Depression, Pain | January 5, 2016 | Author: The Super Pharmacist
Arthritis, also referred to as rheumatoid arthritis (RA), is a chronic inflammatory autoimmune disease that results in the inflammation of synovial joints that leads to tissue destruction. Patients who have RA often experience significant pain and disability as a result, and it is thought to affect approximately 0.5-1% of the general population (1).
RA is a systemic disease with a number of different manifestations of the disease in other parts of the body such as the eyes (scleritis and episcleritis), the respiratory system (pulmonary fibrosis and obliterative bronchiolitis), and the skin (leg ulcers and rashes). Many patients with RA also experience significant adverse effects on their work and social life, with movement often painful and restricted. Approximately a third of all patients stop working as a result of the condition (2), and depression is common. This may be as a result of a number of factors such as the inability to work and socialise, the resultant social isolation, or poor pain/symptom management that leaves patients in constant discomfort and a state of distress.
A number of studies have suggested that stress, worry, anxiety, trauma and depression can all either worsen the symptoms of arthritis or trigger its initial development. A prospective study of over 1500 war veterans in the United States found that those who had been diagnosed with Post Traumatic Stress Disorder (PTSD) were more than twice as likely to be diagnosed with RA, and also reported higher scores of pain (self-scored), physical impairment and tender joint count when compared to patients who had RA without PTSD (3). Another prospective cohort study, carried out in the Netherlands in the same year, also concluded that individuals with a greater propensity for worry were more likely to report increased pain scores than a cohort with lower levels of anxiety (4). Whilst the limited evidence base suggests that worrying or poor mental health does have a direct impact on the disease process, it is not always clear how. This is made doubly complicated by the limits of the qualitative methodology that is used to record pain, fatigue and disease activity scores – all this information is inherently subjective, and fatigue and pain are experienced differently and are defined differently by different patients.
There is evidence to suggest that depression is a good predictor for poorer outcomes in patients with RA. It is prevalent in patients with RA who choose to take a disability pension or cease working much earlier than patients who report having no depression or who do not exhibit depressive symptoms (5). The study, carried out by a group of German researchers in 2015, suggests that a greater understanding of the epidemiology of depression and worklessness in patients with RA would give healthcare professionals the opportunity to intervene at an earlier stage and find ways of helping people stay in employment. Another study, carried out in Korea in 2011, concluded that both being in pain can increase the likelihood of depression but that being depressed can make the pain worse.
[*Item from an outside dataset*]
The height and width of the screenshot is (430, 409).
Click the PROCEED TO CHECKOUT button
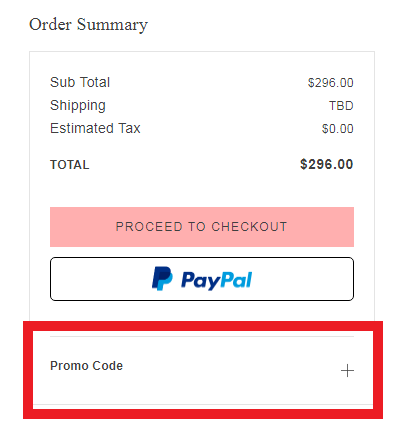(x=202, y=227)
The study, focusing specifically on knee osteoarthritis (OA) in a cohort of 660 patients, observed that patients who had mild to moderate OA and depression reported much greater pain scores that patients with severe joint damage. This was despite X-rays of the mild-to-moderate patients showing an absence of the significant damage that typically indicates severe pain (6). A systematic review of all the literature examining the relationship between RA and depression noted that variation in the methods for assessing depression accounts for the differences between many of the studies that examine particular levels of depression (7). As such, caution needs to be exercised when comparing different studies with each other.
Many patients are prescribed non-pharmacological responses to RA with depression, with the most common advice concentrating on taking more exercise. Whilst this can be difficult for patients who are experiencing pain, there is evidence to suggest that increased levels of physical activity are actually very beneficial for the adequate management of RA related pain and depression (8). However, many of the studies in this particular research area are widely acknowledged as being poorly designed with significant levels of bias, so more research is required to confirm or deny this hypothesis. Additionally, physical pain and depression have a deeper biological connection than simple cause and effect; the neurotransmitters that influence both pain and mood are serotonin and norepinephrine (9). On such occasions, some healthcare professionals may combine advice for increased exercise with a pharmacological option such as an antidepressant. Therefore, antidepressants that inhibit the reuptake of both norepinephrine and serotonin have the best chance of reducing physical symptoms in patients with depression because they target the pathways that mediate both pain and depression in the brain and spinal cord (10).